Ro­driguez brought up eth­i­cal is­sues about the district giv­ing stu­dent data to out­side sources. Pallin said the non­profit has a data-shar­ing agree­ment with the district and will only give stu­dent data to teachers within that stu­dent’s school.

“As a non­profit, we have no in­ten­tion of ever go­ing out of busi­ness. We want to stay work­ing with your district long-term,” she said.

Harp won­dered what could hap­pen if the Dalio fam­ily moved on from fund­ing ur­ban ed­u­ca­tion as an area of phil­an­thropic in­ter­est.

“All the data are com­pletely erased if the part­ner­ship should ever end,” Pallin said. All the same, she said the group is in the process of look­ing for more fund­ing streams should that ever hap­pen.

Harp won­dered why the district would need an out­side ven­dor for dis­play­ing stu­dent data if the data be­longs to the district, but Pallin said RISE pack­ages the data to be ac­ces­si­ble to teachers for their needs.
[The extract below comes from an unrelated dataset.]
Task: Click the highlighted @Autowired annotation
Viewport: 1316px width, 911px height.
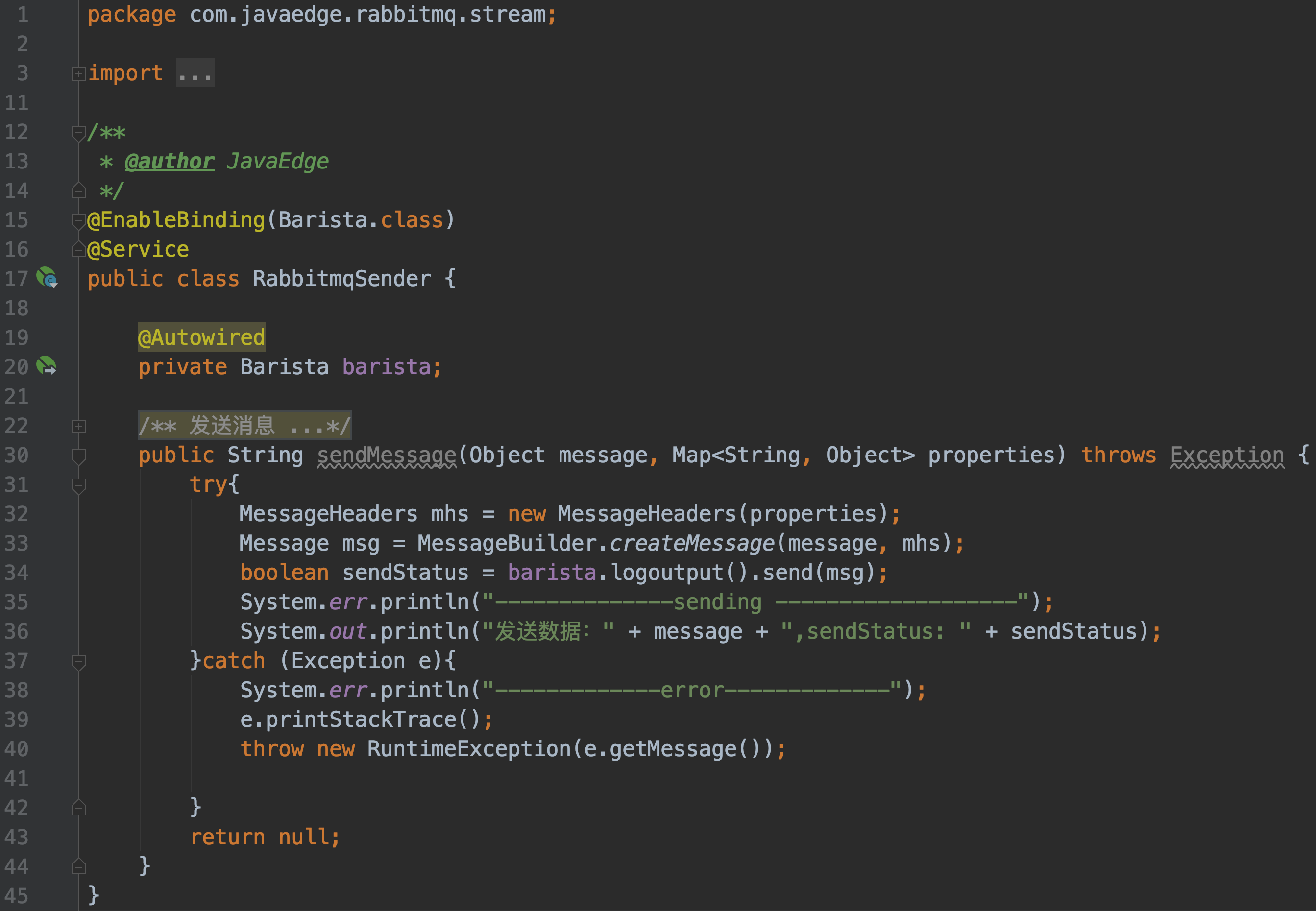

Harp also said she would want an intuitive tool that shows par­ents some lim­ited school-based data, so par­ents would feel mo­ti­vated to im­prove their stu­dent’s learn­ing were it be­low av­er­age.

Dan Wick, a data fel­low who works in the city for RISE, dis­played some charts with stu­dent data to chal­lenge as­sump­tions about how stu­dents should be tar­geted for in­ter­ven­tions. Twenty-six per­cent of stu­dents who scored be­low grade level in read­ing in eighth grade were strug­gling in fresh­man English, he said, whereas 11 per­cent of stu­dents who demon­strated an ex­cep­tional read­ing skill in eighth grade re­ceived a D or F av­er­age in fresh­man English.

A dif­fer­ent met­ric, one which places stu­dents into “risk” cat­e­gories based on at­ten­dance and grade point av­er­age in eighth grade, was more pre­dic­tive, he said.

Sev­eral su­per­vi­sors pro­vided feed­back about how in­ter­ven­tions are al­ready in place for many of the stu­dents iden­ti­fied as high risk or “be­low ba­sic” in read­ing.

Read­ing su­per­vi­sor Lynn Brant­ley said that many of the stu­dents who are “be­low ba­sic” in read­ing al­ready re­ceive in­ter­ven­tion sup­port in high school, which could ex­plain the pass­ing rates for those who make it. Sci­ence su­per­vi­sor Richard Ther­rien said stu­dents could fail for rea­sons out­side of pre­pared­ness or abil­ity.

“We never say to teachers, ‘Don’t worry about cer­tain kids,’” said for­eign lan­guages su­per­vi­sor Jes­sica Haxhi.